Currently, the Society of Automotive Engineers (SAE International) work with a series of levels which determine how autonomous a vehicle is. Cars at Level 0 have no aspects of control by vehicle; ACC and parking assist are examples of Level 1; at Level 2 the car can take full control as long as a driver is present; the present driver can safely turn their attention away from driving at Level 3; the driver can be asleep at Level 4, and at Level 5 the driver is completely optional. Levels 3 & 4 are expected to be the most common when they initially enter mass production.
How Does it Work?
There’s a risk of going overboard with the techno jargon here, so we’ll leave that to the engineers and try to keep this relatively simple! Autonomous vehicles use radars, laser lights, GPS and odometry (the use of data from motion sensors) to identify and follow navigation paths. The car’s control systems interpret the data and react in real-time, with the various sensors in use able to detect any obstacle. Industry bigwigs say that autonomous cars will even “think like humans”!
Are There Any Negatives?
The plus points of autonomous cars generally revolve around reducing both traffic and emissions, plus generally making travel a bit simpler. However, there have been some potential issues highlighted, with hacking being the most significant. After all, autonomous cars will essentially be huge computers. Software reliability and general liability have also been identified and will dominate many peoples’ reservations. There’s also a chance it could make the car chase scenes in James Bond films a little dull!

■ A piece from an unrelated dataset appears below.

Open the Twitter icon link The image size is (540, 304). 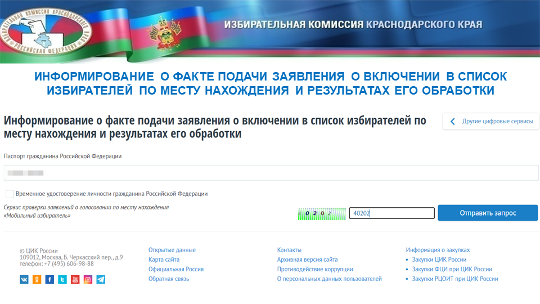(x=62, y=279)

Most of the world’s major car manufacturers are developing autonomous cars at the moment. However, this is technology which will transcend a myriad of industries. As such, Intel, Google and Uber are very much at the forefront, though the latter have hit some legal issues which might slow them down. Lots of European countries including the UK, Belgium, France, Netherlands, Spain and Germany have given their blessing for autonomous cars, so they could be here rather soon.
Who’s Going to Enter Mass Production First?
The answer to this question is a little less clear than the previous ones, but Audi are pretty confident they’ll be one of the first in line. In fact, they claim that they’ll have road-legal cars capable of Level 3 automation by the end of 2017 and Level 4 vehicles on the road in 2020. They’re even saying that a future A8, which they expect to release in 2020, will be the first fully-autonomous car to go on sale and it’ll have Artificial Intelligence so advanced that it’ll be able to learn and predict its owners’ behaviour!